### Data in this exercise
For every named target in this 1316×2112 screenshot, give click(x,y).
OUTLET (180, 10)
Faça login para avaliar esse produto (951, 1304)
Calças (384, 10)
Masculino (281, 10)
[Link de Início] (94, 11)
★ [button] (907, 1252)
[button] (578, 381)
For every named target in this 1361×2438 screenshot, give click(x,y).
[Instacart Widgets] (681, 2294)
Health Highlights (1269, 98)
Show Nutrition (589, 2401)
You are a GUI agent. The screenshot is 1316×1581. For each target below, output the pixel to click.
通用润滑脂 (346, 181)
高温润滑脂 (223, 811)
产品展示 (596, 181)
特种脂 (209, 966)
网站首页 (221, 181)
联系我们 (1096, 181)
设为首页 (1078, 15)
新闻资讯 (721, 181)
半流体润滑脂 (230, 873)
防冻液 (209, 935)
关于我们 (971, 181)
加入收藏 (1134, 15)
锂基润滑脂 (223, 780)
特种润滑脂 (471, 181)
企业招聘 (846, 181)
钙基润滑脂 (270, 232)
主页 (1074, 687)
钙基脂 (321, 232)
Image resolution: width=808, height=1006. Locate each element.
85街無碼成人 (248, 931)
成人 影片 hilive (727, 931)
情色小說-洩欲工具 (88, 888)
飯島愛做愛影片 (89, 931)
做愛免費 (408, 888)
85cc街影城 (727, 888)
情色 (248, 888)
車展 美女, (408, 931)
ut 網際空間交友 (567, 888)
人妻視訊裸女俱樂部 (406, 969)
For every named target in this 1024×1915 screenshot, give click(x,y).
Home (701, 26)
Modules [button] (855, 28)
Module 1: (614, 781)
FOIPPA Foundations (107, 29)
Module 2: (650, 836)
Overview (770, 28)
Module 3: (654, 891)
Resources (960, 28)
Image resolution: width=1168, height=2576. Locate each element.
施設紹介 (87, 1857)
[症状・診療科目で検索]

### What the task asks
Reproduce the lines above, switching every occurrence of "Locate" to "Find" and leaving everything else unchanged.

### Written reply
For every named target in this 1316×2112 screenshot, give click(x,y).
OUTLET (180, 10)
Faça login para avaliar esse produto (951, 1304)
Calças (384, 10)
Masculino (281, 10)
[Link de Início] (94, 11)
★ [button] (907, 1252)
[button] (578, 381)
For every named target in this 1361×2438 screenshot, give click(x,y).
[Instacart Widgets] (681, 2294)
Health Highlights (1269, 98)
Show Nutrition (589, 2401)
You are a GUI agent. The screenshot is 1316×1581. For each target below, output the pixel to click.
通用润滑脂 (346, 181)
高温润滑脂 (223, 811)
产品展示 (596, 181)
特种脂 (209, 966)
网站首页 (221, 181)
联系我们 (1096, 181)
设为首页 (1078, 15)
新闻资讯 (721, 181)
半流体润滑脂 (230, 873)
防冻液 (209, 935)
关于我们 (971, 181)
加入收藏 (1134, 15)
锂基润滑脂 (223, 780)
特种润滑脂 (471, 181)
企业招聘 (846, 181)
钙基润滑脂 (270, 232)
主页 (1074, 687)
钙基脂 (321, 232)
Image resolution: width=808, height=1006. Find each element.
85街無碼成人 (248, 931)
成人 影片 hilive (727, 931)
情色小說-洩欲工具 (88, 888)
飯島愛做愛影片 (89, 931)
做愛免費 (408, 888)
85cc街影城 (727, 888)
情色 (248, 888)
車展 美女, (408, 931)
ut 網際空間交友 (567, 888)
人妻視訊裸女俱樂部 (406, 969)
For every named target in this 1024×1915 screenshot, give click(x,y).
Home (701, 26)
Modules [button] (855, 28)
Module 1: (614, 781)
FOIPPA Foundations (107, 29)
Module 2: (650, 836)
Overview (770, 28)
Module 3: (654, 891)
Resources (960, 28)
Image resolution: width=1168, height=2576. Find each element.
施設紹介 (87, 1857)
[症状・診療科目で検索]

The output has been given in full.